The compassionate person in me wants to help the advantage-taker see what they are doing, the victim in me wants to defend myself Malcolm X style, and the eager beaver in me wants to make the person happy, even if that means giving everything away. The business man in me has to win and find the solution that resolves the situation as much as possible without sacrificing me, my time, or any money. Then, after I get the check, I can revisit thoughts of any means necessary and education.

This is very unlike me. If you're doing something awful, I want to help you see how and why. I don't want to just make you behave how I want you to. However, I'm dealing now with adults whom it's not my responsibility to raise. Or at least, whom it's not my business' responsibility to raise. So, the wolf gets to call the shots. I suppose a better metaphor is the fox though, they're much cleverer. Maybe some sort of hybrid--the brains of the fox, the body and bite of the wolf. Wolfox? Folf? Wolx? I suppose a clever conjoining of the nouns isn't requisite for the idea to sink in, but it would be funner.

Whether it takes a wolf, a fox, or a manatee, I have to keep my eyes open, my pulse level, and my sociopath switch ready to flip. You might want something, but if you didn't pay for it, you're not getting it. Even if that means I have to fire you. Lesson learned there.

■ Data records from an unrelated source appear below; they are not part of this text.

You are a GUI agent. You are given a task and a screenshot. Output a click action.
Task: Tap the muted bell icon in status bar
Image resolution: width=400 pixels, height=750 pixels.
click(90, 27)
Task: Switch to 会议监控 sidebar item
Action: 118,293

I realize now that I've just made a faux pas (fox paws?). 'Whether' followed by three options? What sort of self-respecting English degree holder am I? Every Tom, Dick, and Harry knows the etymology of 'whether' hearkens back to the phrase 'which of two,' much like 'either' and 'neither.' 'Whether' followed by three options. What's next--dilemma with four alternatives? Sheesh. Please accept my deepest apologies for the error. Though, if you desire some sort of recompense jingling in hand for the mistake, you might instead find a brief and brisk application of the canines.